The FGA was the first legislation in the world to link with the UN Sustainable Development Goals and defined seven well-being goals for Wales.

All forty-four public bodies across Wales, including NRW and local authorities, have a statutory WellbeingDuty, to improve the social, economic, environmental and cultural wellbeing of Wales.

This does not mean just another ‘tick box’ exercise. The FGA requires public bodies to work better with people and communities, using ‘sustainable development principles’ and a joined-up approach to focus on a long-term shared vision, preventing problems before they occur.

Seven well-being goals

  • A prosperous Wales
  • A resilient Wales
  • A healthier Wales
  • A more equal Wales
  • A Wales of cohesive communities
  • A Wales of vibrant culture and thriving Welsh language
  • A globally responsible Wales

Five ways of working

  • Long term Safeguarding the ability to meet long-term needs, in balance with those of the short-term.
  • Prevention Acting to prevent problems occurring or getting worse, to help public bodies meet their objectives.
  • Integration Considering how well-being objectives may impact upon each of the well-being goals, on other objectives, and the objectives of different public bodies.
  • Collaboration Acting in collaboration with any other person, or different parts of a public body, to help the body meet its well-being objectives.
  • Involvement Involving people with an interest in achieving the well-being goals, and ensuring that they reflect the diversity of the area which the body serves.

What it means for flood risk management and water quality

Think back to the flooding of the Somerset Levels in December 2013…

Local residents questioned the perceived lack of presence of emergency services both during the event and afterwards for the clear up. Certain areas have since been dredged, and DEFRA ministers have visited the affected areas to offer ‘reassurance’, but this ‘government-led’ response has been described as reactive.

The FGA is intended to enable communities to join with government, specifically LAs and related public agencies, giving everyone a greater say in future strategies. It is hoped that this will make response to future climate impacts like flooding timelier and more efficient.

In relation to flood risk, perhaps the key way of working is prevention, closely linked to long-term thinking and planning. There are a number of opportunities to help prevent natural resource degradation and provide benefits across all seven of the well-being goals in Wales.

Thinking specifically about flood risk and water quality issues, strategies could include:

  • greening urban areas which can reduce surface water flooding
  • increasing woodland cover which can help reduce flood risk
  • managing the coastline more effectively which addresses the risk of coastal flooding through managed realignment
  • restoring floodplains which can help to make rivers more resilient to low and high flows and reduce flood risk
  • restoring peatlands and uplands which helps reduce flood risk.

All of the above would contribute significantly to reducing the impact of climate change in the long term, and adjusting to it, and can only be addressed in an integrated way.
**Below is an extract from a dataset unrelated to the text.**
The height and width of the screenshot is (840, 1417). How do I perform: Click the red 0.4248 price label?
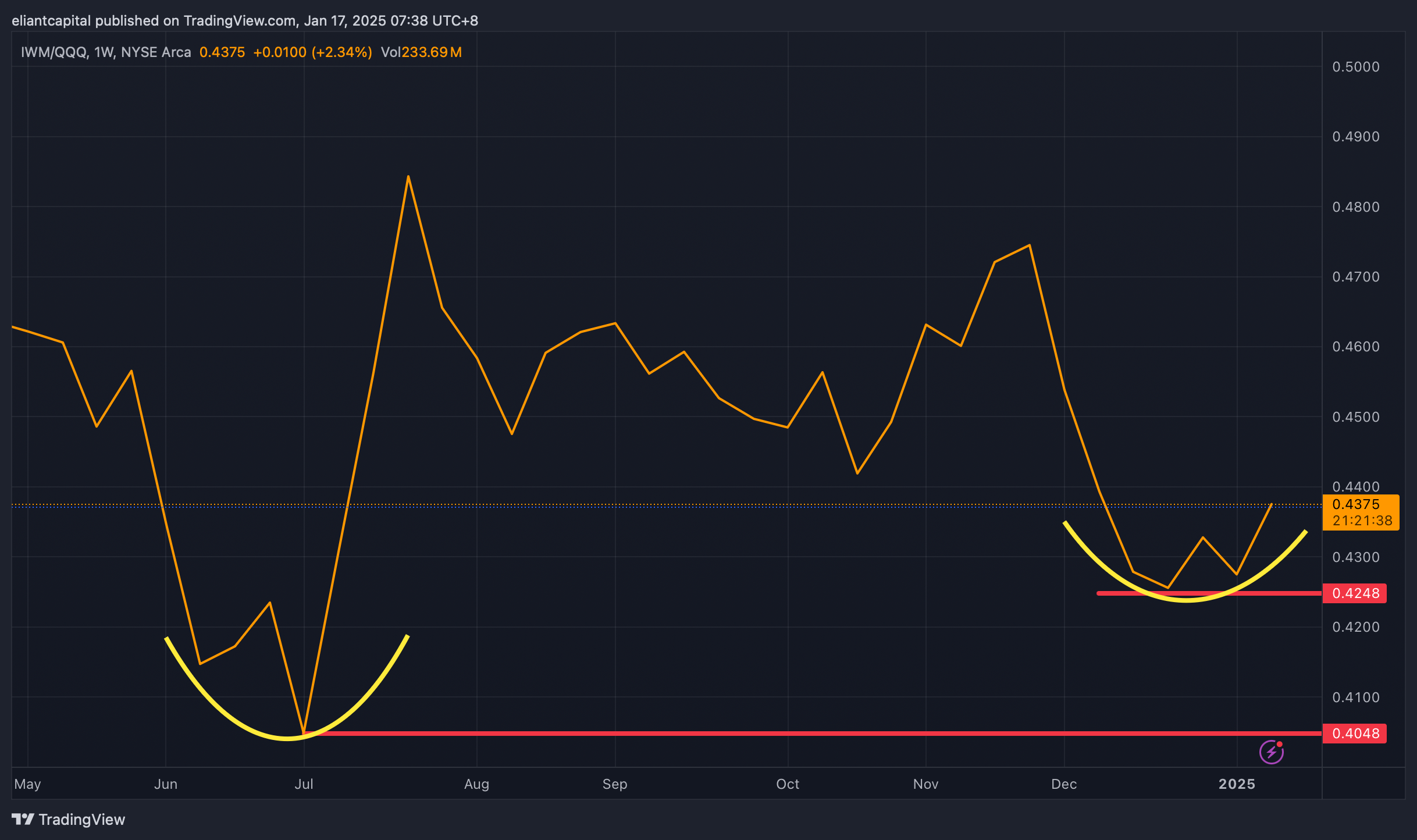(1355, 593)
Collaboration between a range of bodies and involvement with people living and working in the area is also crucial to ensure that proposed works can deliver intended outcomes.

How WHS can help

Project planners and managers must engage with a wide range of interested parties as early as possible during the inception stage. WHS has already worked with local authorities in Wales to incorporate FGA requirements in a range of proposals for coastal flood risk assessment and defence projects.
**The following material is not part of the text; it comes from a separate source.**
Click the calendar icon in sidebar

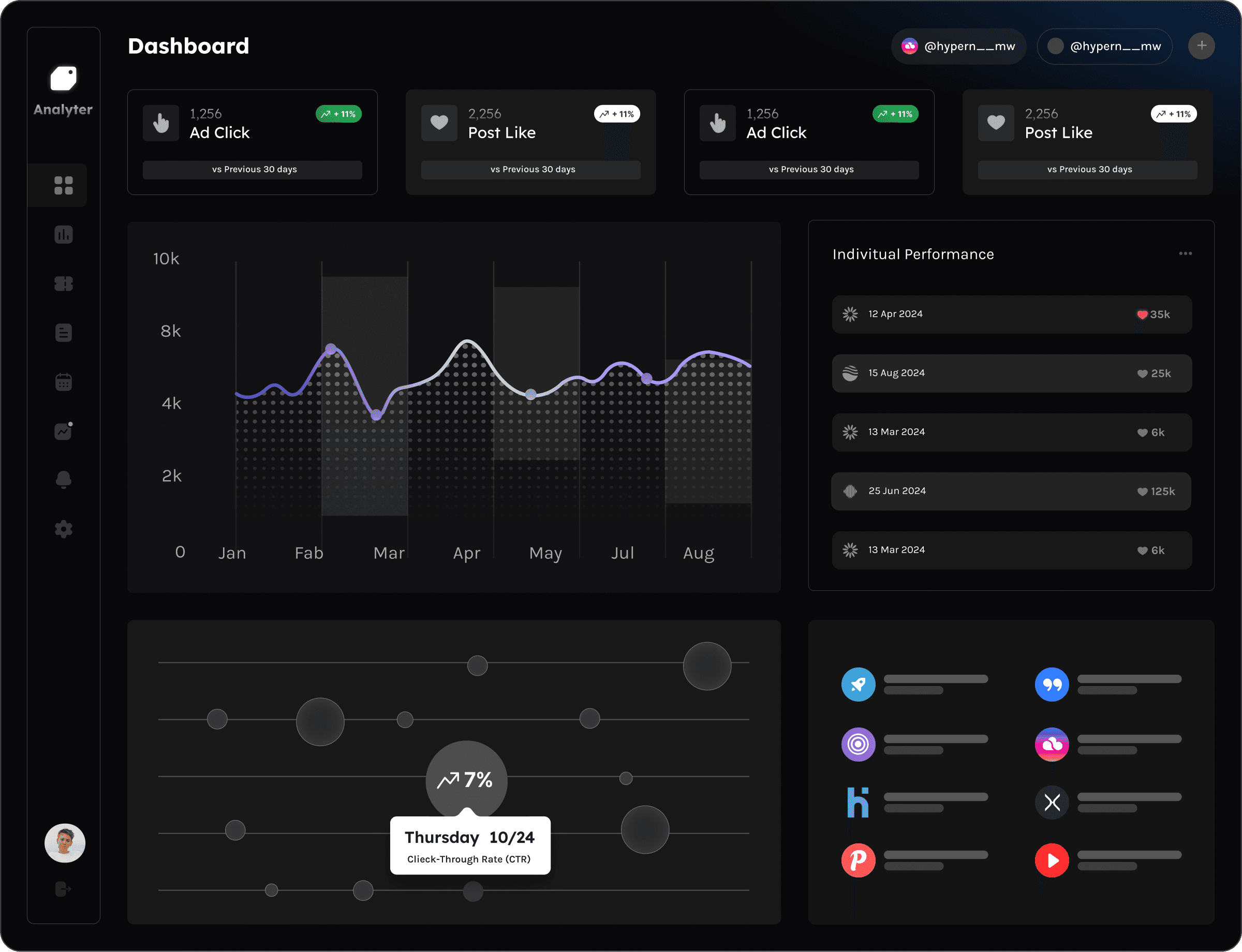pyautogui.click(x=64, y=382)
We anticipate that this will become ever more relevant as the impacts of climate change take hold, such as increased intensity of storm events and rising sea levels.

The last word

“Taking this approach is essential, not just because of the pressures we are under, but because it makes good sense. In Wales more than 222,000 homes are at risk of flooding and that figure is likely to increase, together with the £200 million estimated cost of putting it right.”